Piensa en el contraste entre los gritos de algarabía por la fiesta en Jerusalén y el silencio de Jesús y sus discípulos bajo la sombra de los olivos, en el jardín iluminado por la luna. Jesús necesitaba la compañía de sus amados, pero más necesitaba la soledad. Por eso "se apartó de ellos a distancia como de un tiro de piedra; y puesto de rodillas oró" (Luc. 22:41). Se fue lo suficientemente lejos como para concentrarse en su oración, y lo suficientemente cerca como para cuidarlos y aconsejarles, dos veces, que oraran por ellos mismos. Jesús sabía que su sufrimiento podría desalentarlos. ¡Cuán hermoso es Jesús en su cuidado por sus discípulos!
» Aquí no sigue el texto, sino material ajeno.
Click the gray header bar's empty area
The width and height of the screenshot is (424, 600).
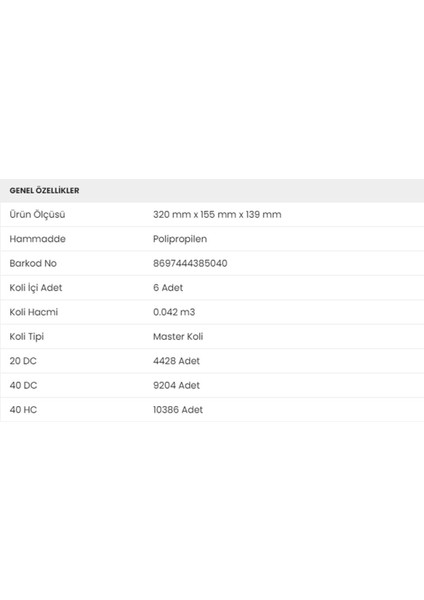tap(253, 191)
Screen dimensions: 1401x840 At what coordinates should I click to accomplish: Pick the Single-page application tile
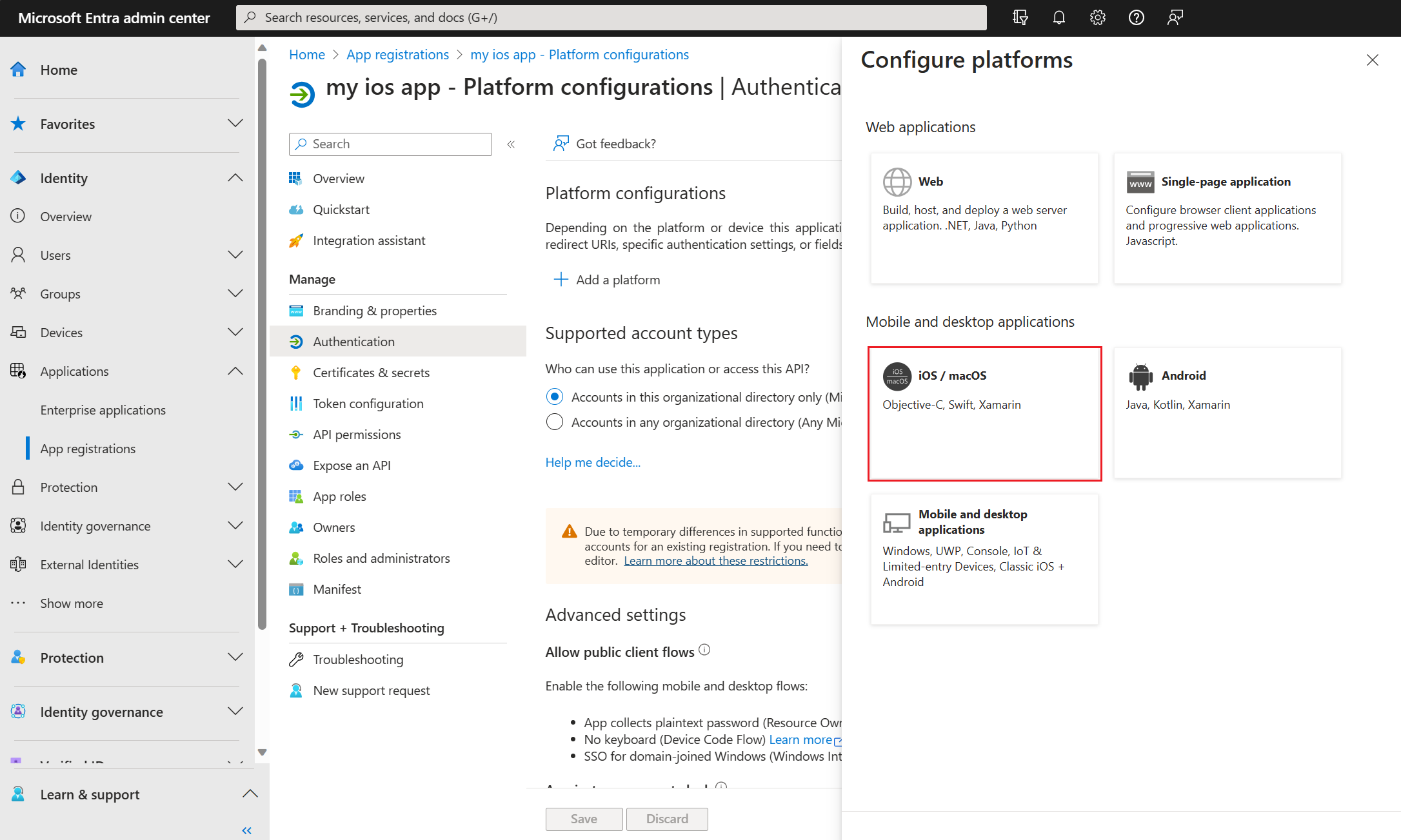pos(1227,218)
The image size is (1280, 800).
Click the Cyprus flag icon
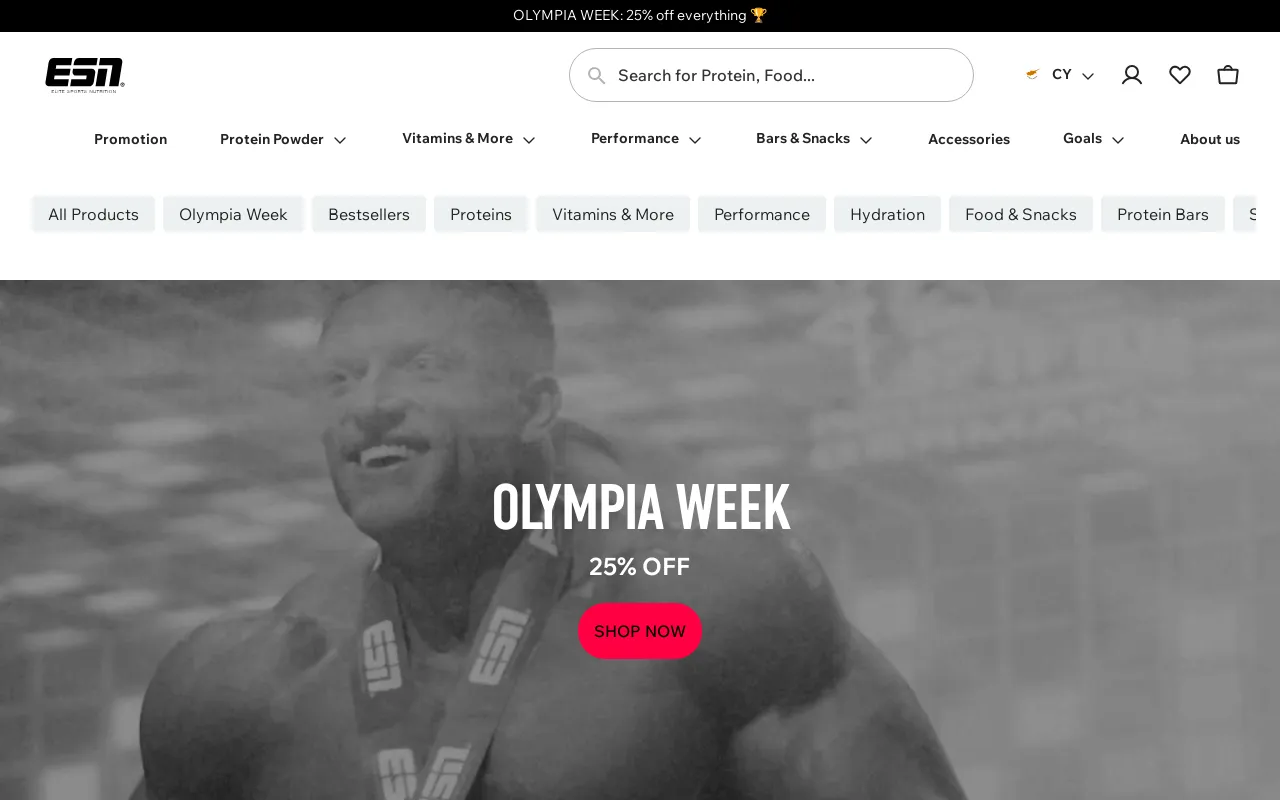point(1033,75)
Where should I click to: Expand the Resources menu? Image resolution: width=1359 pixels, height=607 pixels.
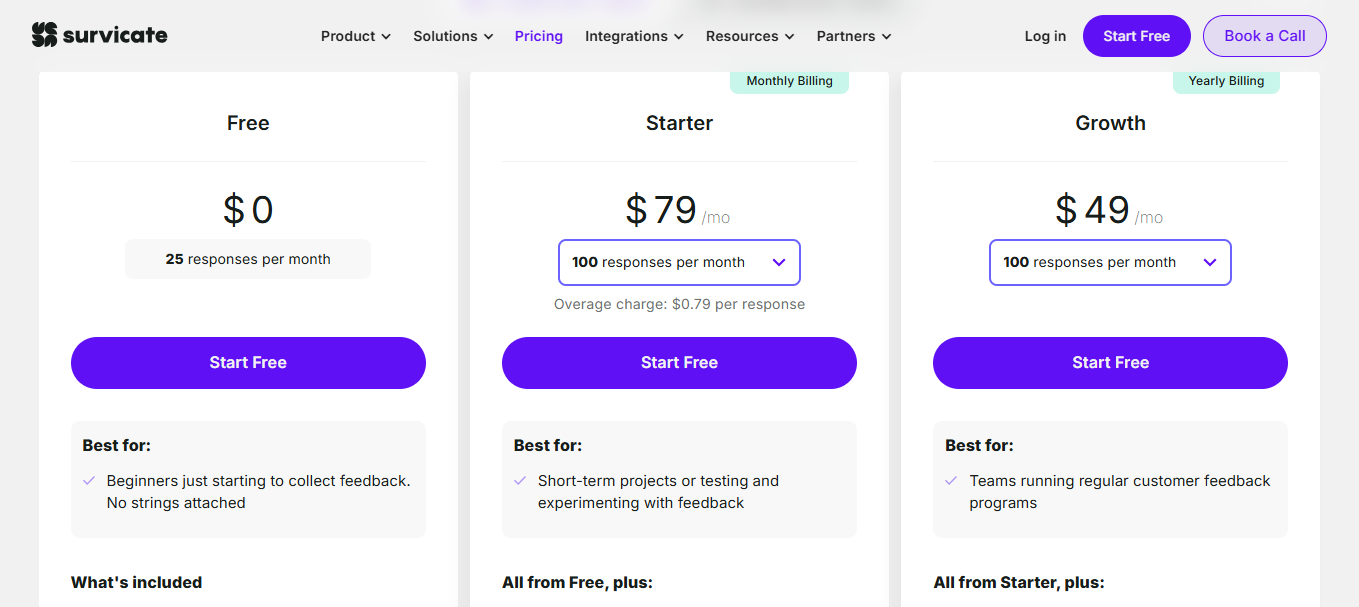pyautogui.click(x=750, y=36)
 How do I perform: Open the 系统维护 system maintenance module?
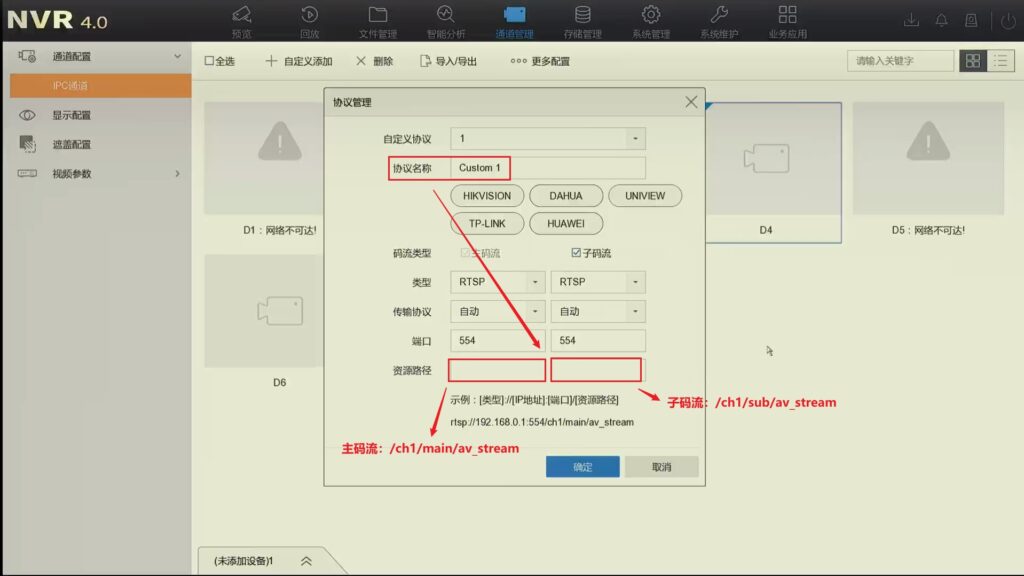click(719, 20)
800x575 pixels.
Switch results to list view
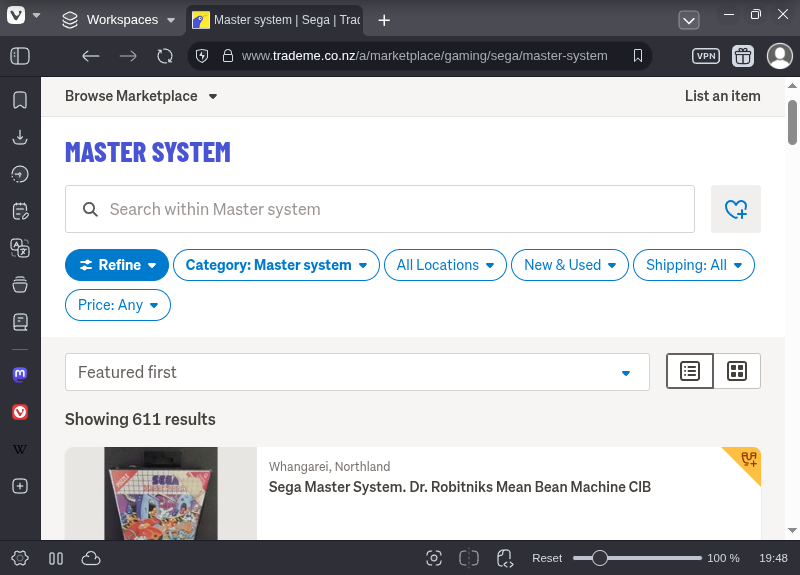(x=690, y=371)
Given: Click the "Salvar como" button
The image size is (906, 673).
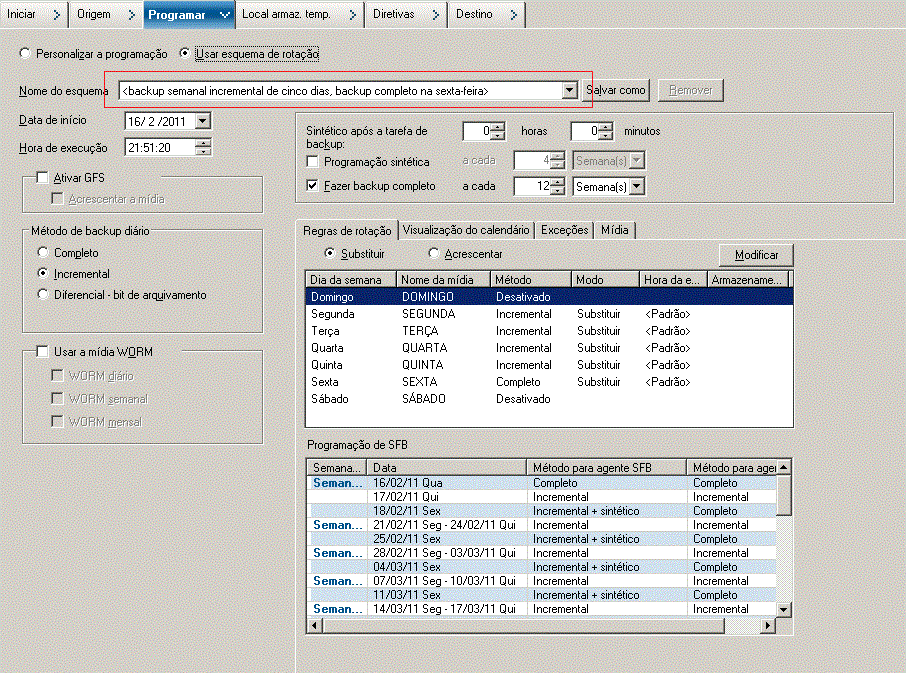Looking at the screenshot, I should pos(615,90).
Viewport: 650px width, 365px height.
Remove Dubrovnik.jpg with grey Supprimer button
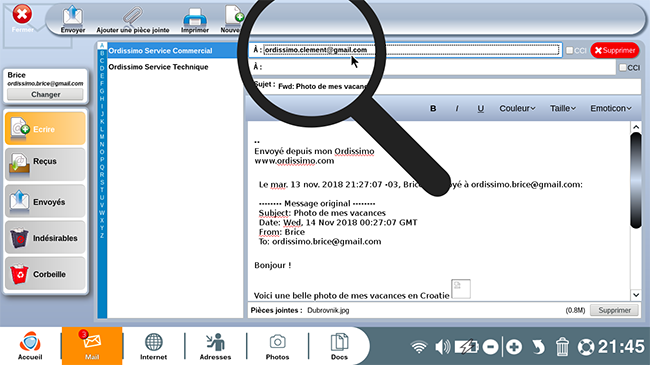coord(614,310)
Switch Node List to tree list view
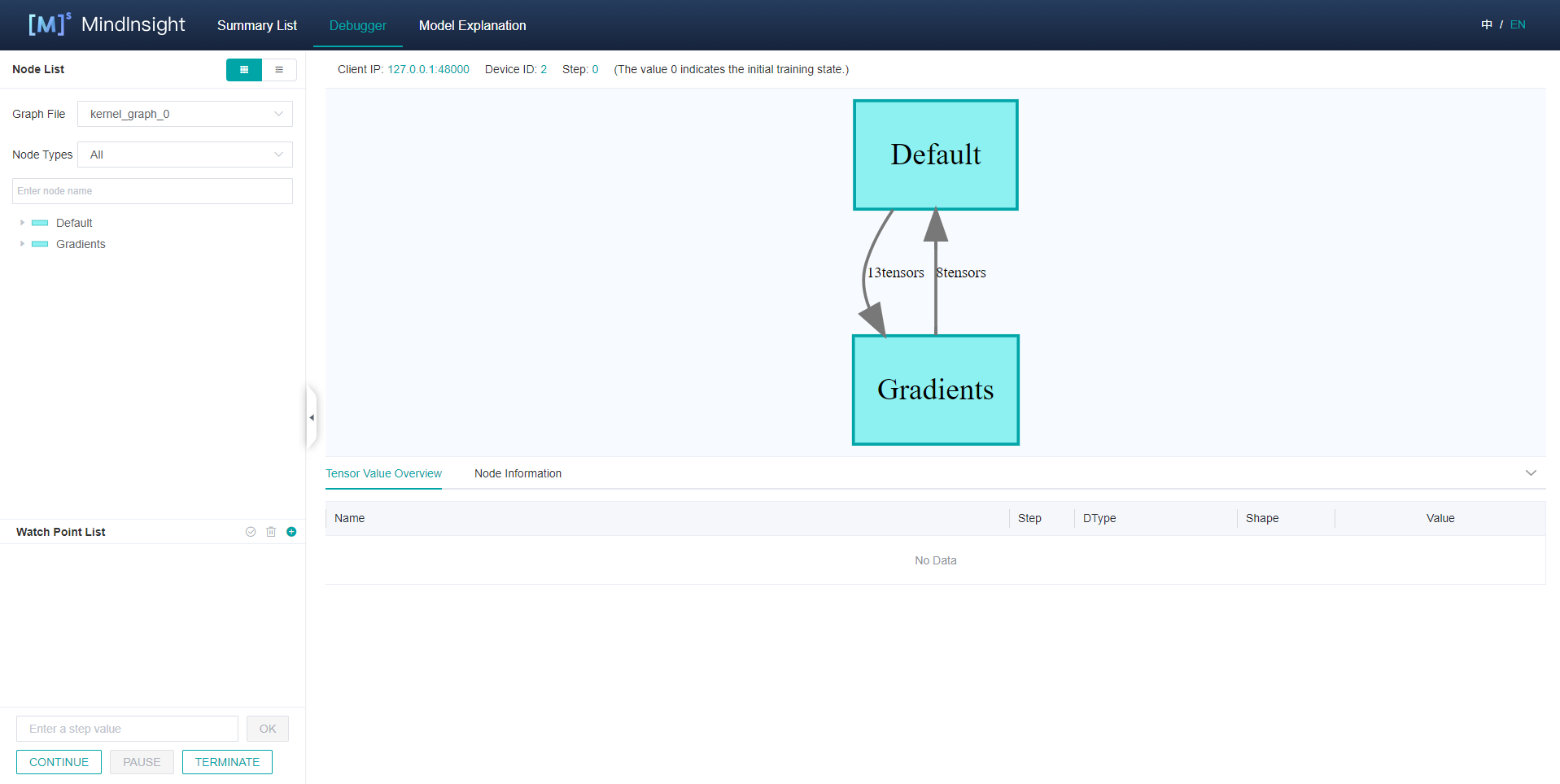Screen dimensions: 1560x784 279,70
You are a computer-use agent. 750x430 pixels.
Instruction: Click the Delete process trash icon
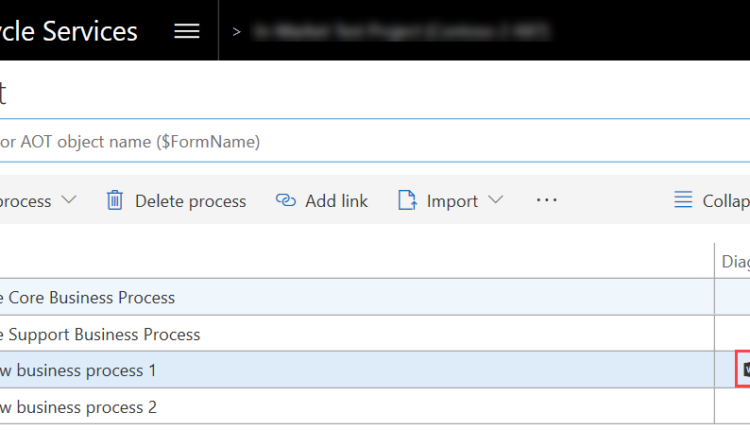(115, 201)
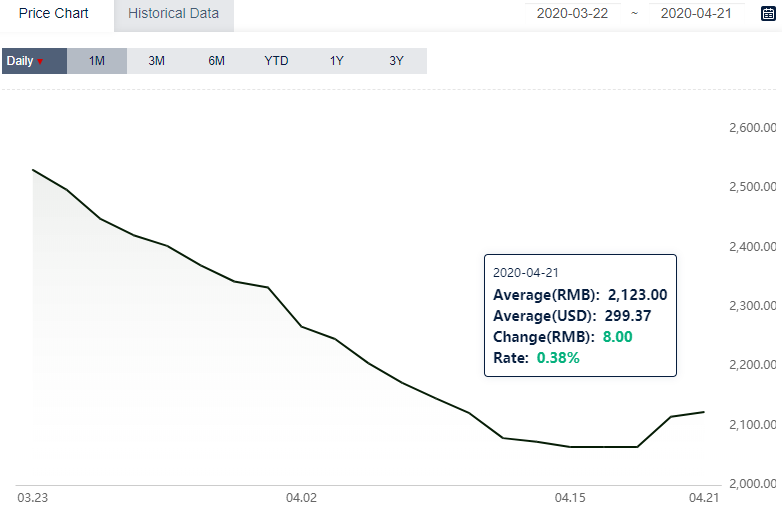The width and height of the screenshot is (782, 511).
Task: Click the 03.23 starting point of line
Action: coord(33,170)
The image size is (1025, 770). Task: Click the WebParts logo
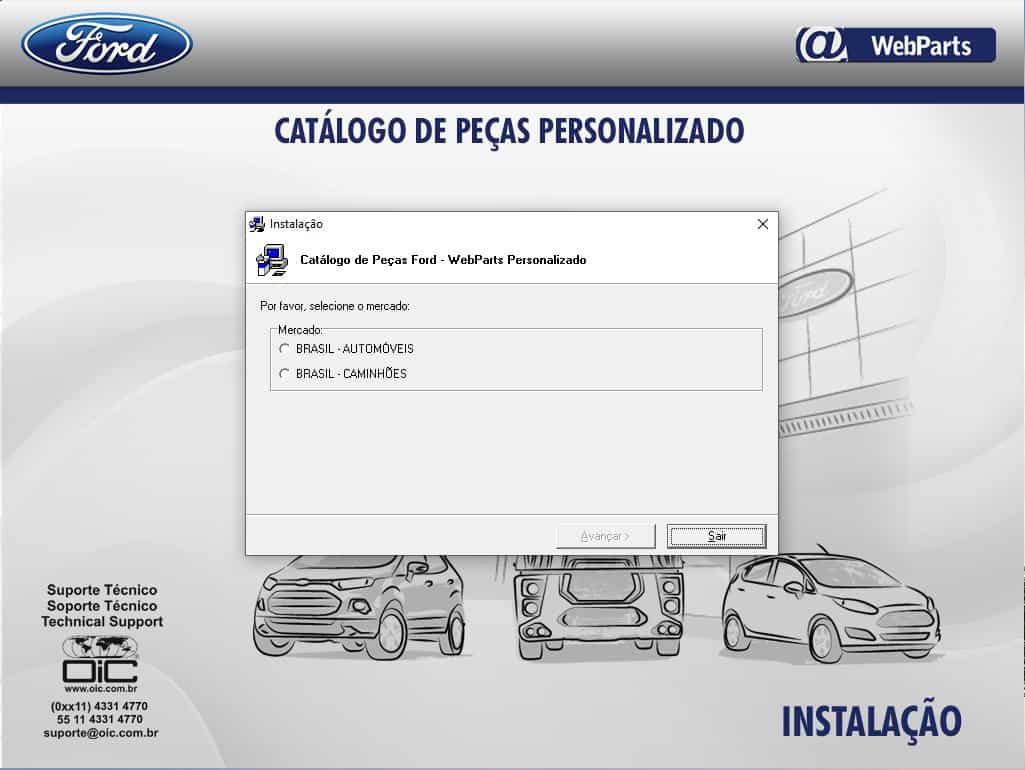(897, 44)
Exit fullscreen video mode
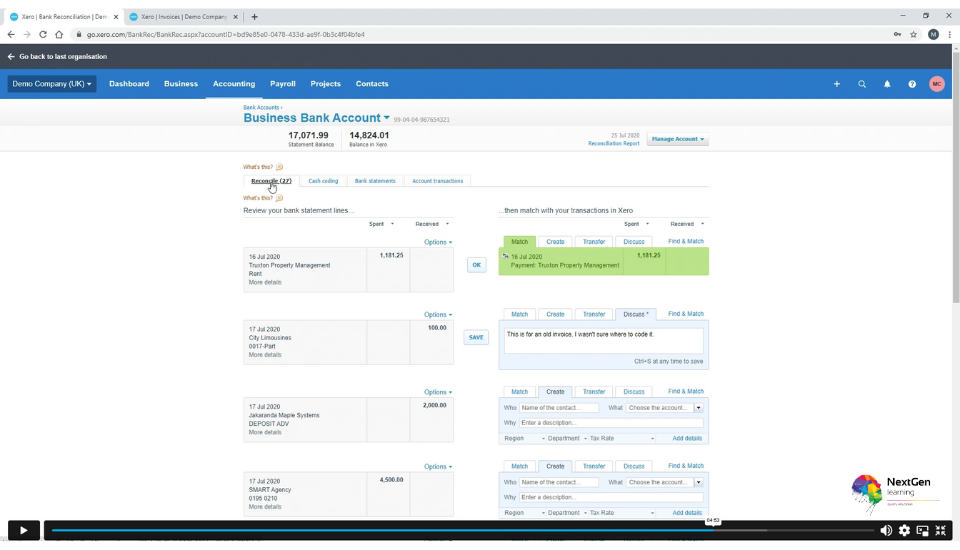 coord(940,530)
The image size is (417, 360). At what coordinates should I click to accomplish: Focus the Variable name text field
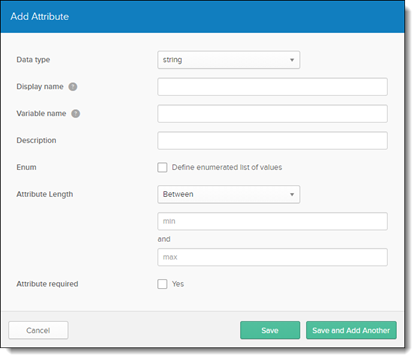pyautogui.click(x=272, y=114)
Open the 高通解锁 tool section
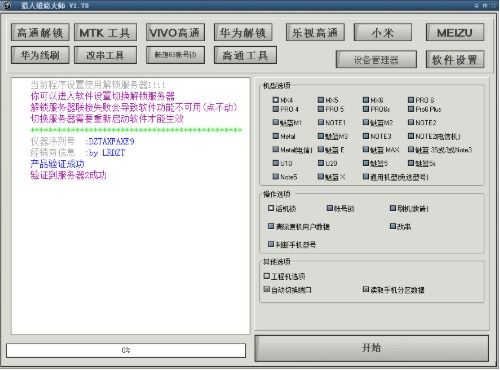 pyautogui.click(x=40, y=32)
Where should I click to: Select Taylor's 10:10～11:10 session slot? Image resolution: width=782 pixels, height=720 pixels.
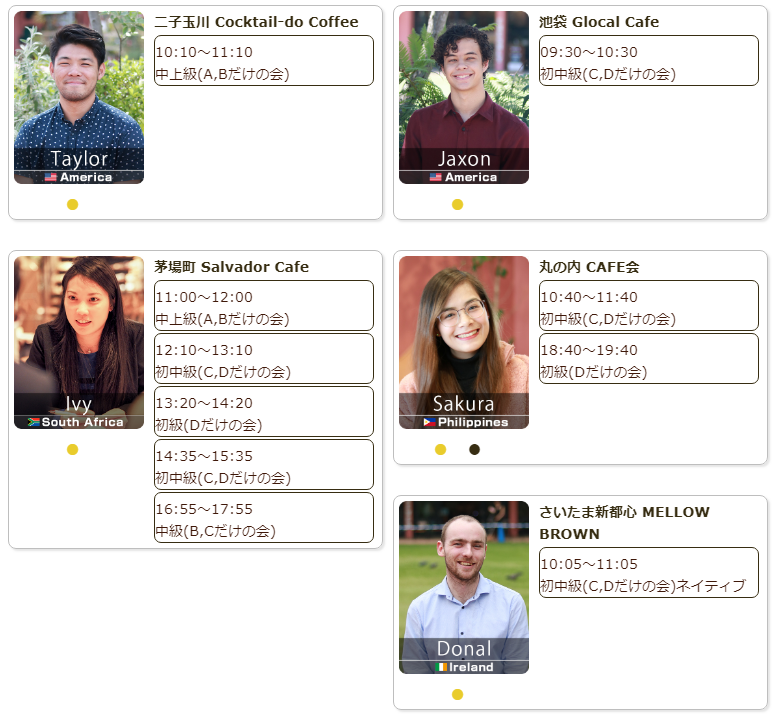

Su amor abnegado brilla más gloriosamente en la oscuridad de su tristeza.
Lucas anota tres cosas: la oración, la aparición del ángel y los efectos físicos de la agonía (vers. 42-44). La oración del Getsemaní es verdaderamente "la oración del Señor". El Padrenuestro no fue su oración, sino la que enseñó a sus discípulos. Ambas comienzan enfatizando la paternidad de Dios, que nunca nos abandona. Jesús invoca al Padre para decirle: "Si quieres, pasa de mí esta copa" (vers. 42). Sintió por anticipado el riesgo de que Dios lo abandonara por llevar los pecados de la humanidad. Pero ¿dudó en su deseo y resolución de soportar la Cruz? ¡Mil veces no! Su voluntad nunca vaciló. Si no hubiera visto la Cruz como un instrumento de tortura, no habría sido un sacrificio, pero si el miedo hubiera penetrado su voluntad, no habría sido nuestro Salvador.
La aceptación de la voluntad divina no es trágica: "Si debe ser así, que así sea". En su oración, Jesús recibió la respuesta del Padre: ambas voluntades coincidían.
La conformidad de tu voluntad con la de Dios es la más alta bendición de la oración, y la verdadera liberación.
Oración: Señor, quiero hacer tu voluntad.